RIDGEDALE, Mo. — Just about the only poor shot Phil Mickelson hit in his PGA Tour Champions debut was a wayward iron off the tee.
He still turned it into a birdie.
It was one of five straight on the back nine Monday for the five-time major champion, who decided to make his over-50 debut this week after missing the cut at The Northern Trust and getting eliminated from the PGA Tour’s FedEx Cup playoffs.
Mickelson finished with 11 birdies and shot a 10-under 61 to take a one-shot lead over David McKenzie at the Charles Schwab Series at Ozarks National.
“It’s a lot of fun. It’s a fun environment. And it’s fun to see a lot of the guys I grew up watching, and played with them for a number of years, and played a bunch of Ryder Cups and Presidents Cups with a lot of of guys out here,” Mickelson said. “I was a little nervous, too, because I wanted to come out and play well. I was playing really well.”
K.J. Choi, making his second start on the PGA Tour Champions, was joined in a group at 7 under by Rocco Mediate, Rod Pampling and Tim Petrovic. Ernie Els, Bernhard Langer and Vijay Singh were among those another shot back.
“We have a lot of golf left,” said Mickelson, who hit all but one green in regulation. “A lot of players went really low. The quality of golf out here is really impressive.”
Mickelson, who turned 50 in June, was optimistic that his game was rounding into shape for the U.S. Open, the only major championship he hasn’t won. But that missed cut on the PGA Tour left him with the possibility of not playing the next two weeks heading into the Safeway Open, which would be his final tune-up for Winged Foot.
So, the Hall of Famer hopped a jet to southwest Missouri and Ozarks National. The course is the new jewel of Big Cedar Lodge, the resort created by Mickelson’s good friend and Bass Pro Shops founder Johnny Morris. With wide fairways and big greens, it hardly presents the challenge of Winged Foot. But it gave Mickelson a chance to fine-tune his game.
Paired with buddies Steve Stricker and Retief Goosen, he was among the last to go off Monday. But he wasted no time in starting to chase down McKenzie, who had posted a career-low round early in the day. Mickelson made birdie at the first, added four more over the next six holes, and had another birdie at the par-4 11th to offset his only bogey.
Then his putter caught fire on the tumbling, pristine greens.
Mickelson rolled in a short birdie putt at No. 13, then another at 14, before his iron off the tee found the fairway bunker at the par-4 15th. With the ball below his feet, Mickelson hit a solid approach to 40 feet left of the hole, then ran it in for a third straight birdie. He added two more birdies before missing a 15-footer at the last to shoot 29 on the back nine.

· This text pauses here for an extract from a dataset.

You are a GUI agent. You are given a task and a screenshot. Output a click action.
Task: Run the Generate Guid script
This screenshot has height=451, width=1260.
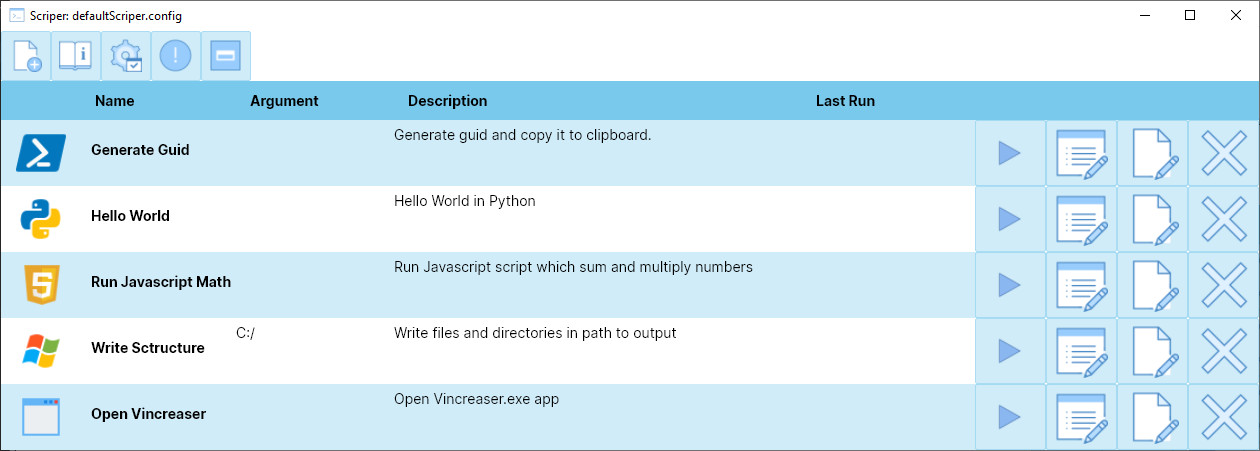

The record for birdies in a round on the PGA Tour Champions is 12.
“I was just trying to figure out a way to play this golf course smartly,” said Mickelson, who has only made 11 birdies in a round on the PGA Tour once — at the 2013 Phoenix Open, when he fell a lip-out short of shooting 59. “There’s plenty of room if you find the right club.”
McKenzie found the right club all day, too. The Australian made back-to-back birdies to finish the front nine, then rattled off three in a row on the back to shoot 62.
“I made a lot of putts today, which makes it a lot easier,” he said, “but it has a little bit of a feel like Australia. I think it’s Bill Coore, Ben Crenshaw that designed it, so I just like the way that it sits and feels. It’s a really comfortable golf course.”